Move from Grieving to Healing
- Whitney Hopler Live It Editor
- Published Feb 03, 2004
Grief touches all of us as we walk through our fallen world. There's pain everywhere, and we can't help but experience it - through the death of a loved one, the loss of a job, injury or illness, an unfulfilled dream, etc.
If you look beyond your circumstances to God, however, you can discover the hope that will help you move from grieving to healing. Here are some ways you can move beyond your grief to the God of all comfort:
Recognize and identify your grief. Acknowledge the experiences that have caused your deep sorrow. Ask God to help you better understand why you feel the way you do.
Allow yourself time to go through the stages of grief. Expect to deal with shock, denial, emotional outbursts, bargaining with God, loneliness, depression, guilt and acceptance. Don't be surprised by what you feel, and don't blame yourself for feeling it. Understand that it's all a natural part of grief.
Focus on God instead of your circumstances. Choose to think about who God is instead of how depressing your circumstances are. Read Scripture to remind yourself about the different aspects of God's character - loving, strong, merciful, etc. Remember that God is bigger than your circumstances, and He is ultimately in control of them. Know that hope comes not from an absence of struggles, but from knowing God's nature.
Be honest with God. God already knows how you feel, and He wants you to stay in communication with Him. So don't be afraid to express your doubts and fears to Him and ask Him hard questions.
Choose to believe that you can heal. Make the decision to believe that your tragedies can become opportunities for growth. Remember that God can bring good out of any bad situation. Ask God to give you a spark of hope to start a fire of healing in your life.
Look at your life from an eternal perspective. Ask God to help you see your life from His perspective so you can better understand how He will accomplish good purposes through your current pain.
Live one choice at a time. Rather than becoming overwhelmed when you think of how much healing you still need, decide to follow God's leading gradually, one choice at a time. Continually pray for the grace you need to do so.
Abandon wishful thinking. Accept the reality of your situation without trying to deny it or manipulate it to give yourself false hope. Realize that you can't change the past, and that sometimes it's not possible to restore people or things you've lost. Know that your life won't the same as it was before you experienced your tragedy. But know that God can always bring about healing transformation for your future.
Discern the difference between reality and truth. Understand that your emotions are real, but that doesn't mean you can use them to accurately determine what constitutes truth. Look to the Word of God and Jesus Himself for guidance, rather than shifting emotions. Know that even if you feel worthless or helpless, you're not, because the Bible and the Lord say you're a person of great value who can receive help directly from God.

> [Data excerpt]:

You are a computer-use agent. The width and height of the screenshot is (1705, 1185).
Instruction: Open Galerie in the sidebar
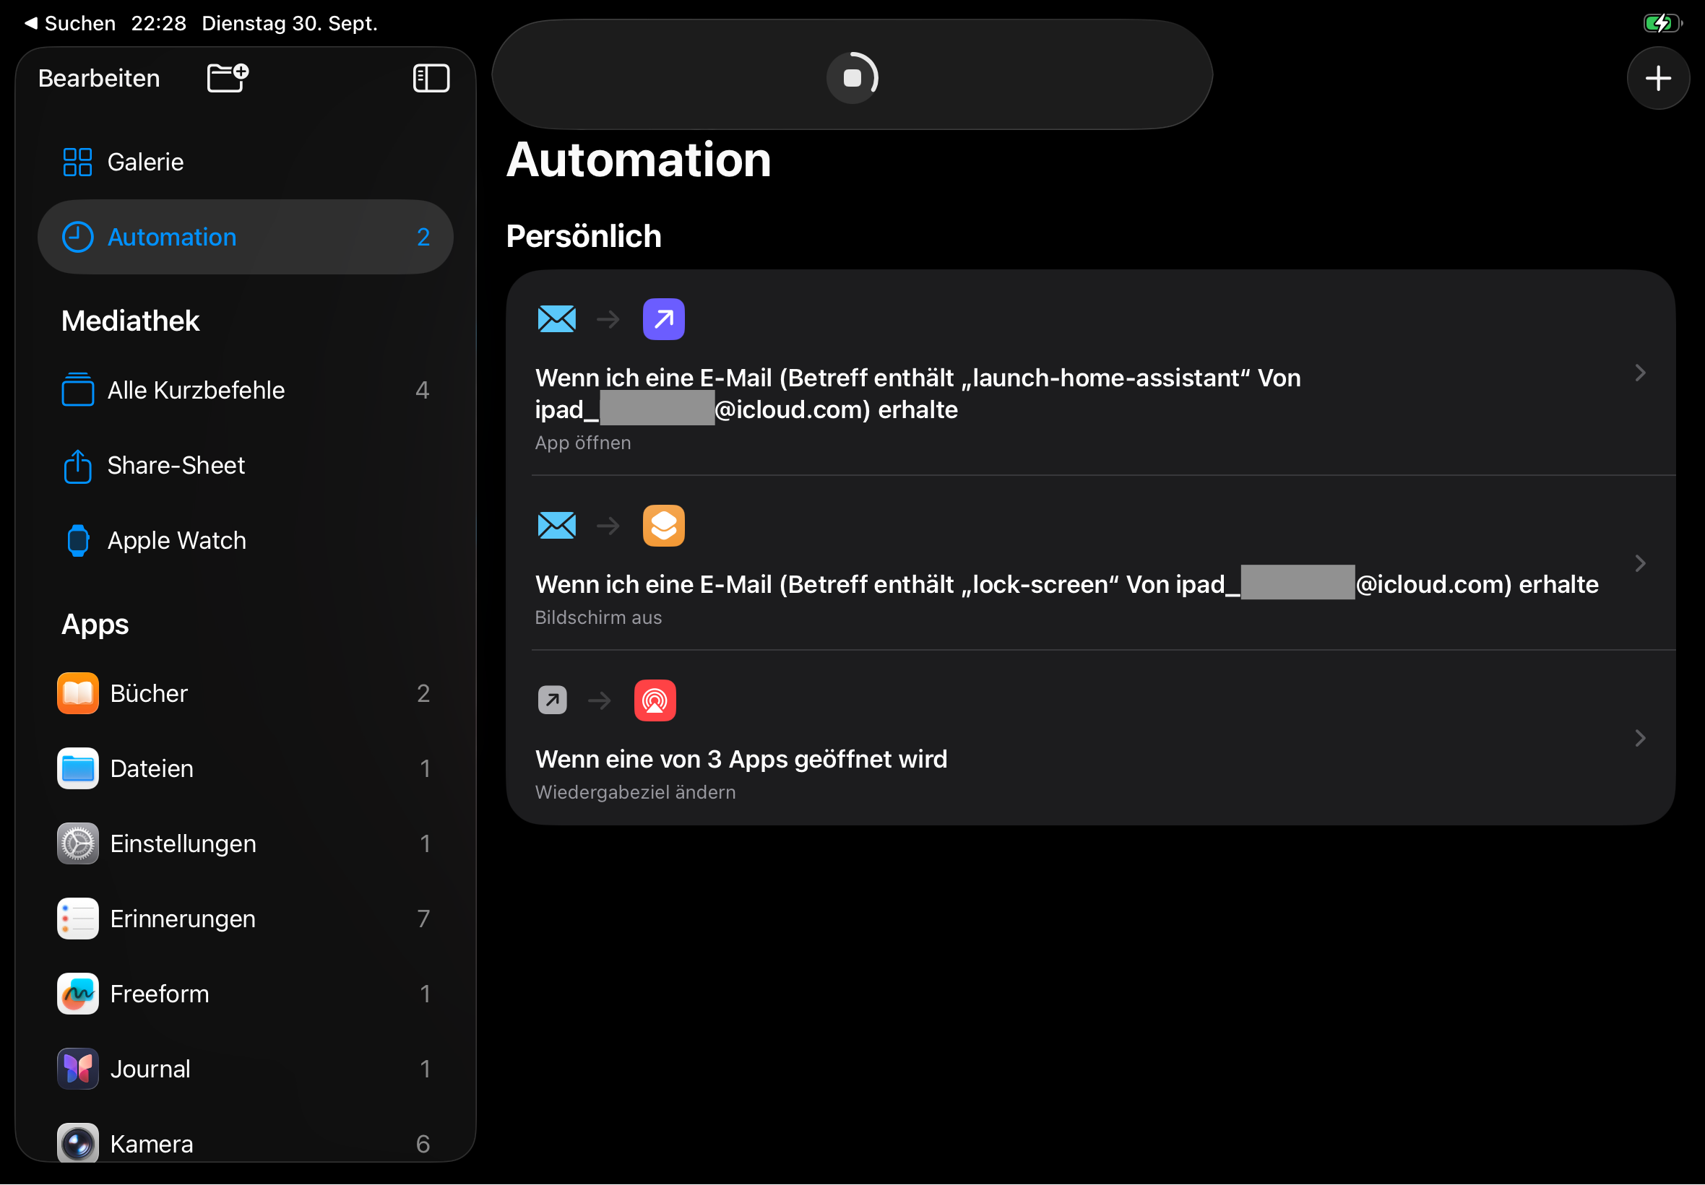click(146, 162)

> [Aim 1]: In the grief article, rewrite the stretch from "Allow yourself time" through "knowing God's nature.", changing "bargaining with God" to "pleading with God".
> [Aim 2]: According to the grief article, where does hope come from?
> [Aim 3]: Extend the grief article from where it stops.

> [Answer 1]:
Allow yourself time to go through the stages of grief. Expect to deal with shock, denial, emotional outbursts, pleading with God, loneliness, depression, guilt and acceptance. Don't be surprised by what you feel, and don't blame yourself for feeling it. Understand that it's all a natural part of grief.
Focus on God instead of your circumstances. Choose to think about who God is instead of how depressing your circumstances are. Read Scripture to remind yourself about the different aspects of God's character - loving, strong, merciful, etc. Remember that God is bigger than your circumstances, and He is ultimately in control of them. Know that hope comes not from an absence of struggles, but from knowing God's nature.

> [Answer 2]: Hope comes from knowing God's nature, not from an absence of struggles.

> [Answer 3]:
Pray! Make prayer a regular habit. Know that when you communicate with God, you're inviting Him to pour out His healing into your life.
Set priorities. Deal with urgent necessities before other issues. Don't try to accomplish lots of big tasks while you're grieving. Rely on God's grace to help you accomplish only what He wants you to, and be content with that.
Read Scripture. Study passages that describe how Jesus handled tragic situations. Read God's promises and meditate on them.
Embrace positive thinking. Focus your mind on positive thoughts and avoid negative ones. Whenever a negative thought comes into your mind, replace it with a positive one and ponder that positive thought.
Forgive. Choose to forgive people who have hurt you. Ask God to help you do so. Enjoy the freedom you experience when you do.
Get enough rest and sleep. Know that your body can focus its energy on healing while you sleep.
Eat a nutritious diet. Avoid foods with lots of sugar and refined white flour, and eat wholesome foods that will boost your energy level - like fresh fruits and vegetables, nuts and whole grains.
Get moving outside. Get enough exercise and sunlight to maintain healthy moods.
Share your burdens with people who care. Surround yourself with a strong social support network of friends and family members with whom you can talk about your grief and healing.
Consider counseling. Look for a trained professional who can help you if you feel stuck in one of the stages of grief. Ask someone in your church's office to recommend a good pastoral counselor.
Keep a journal. Regularly write down what God is showing you as you move closer to healing.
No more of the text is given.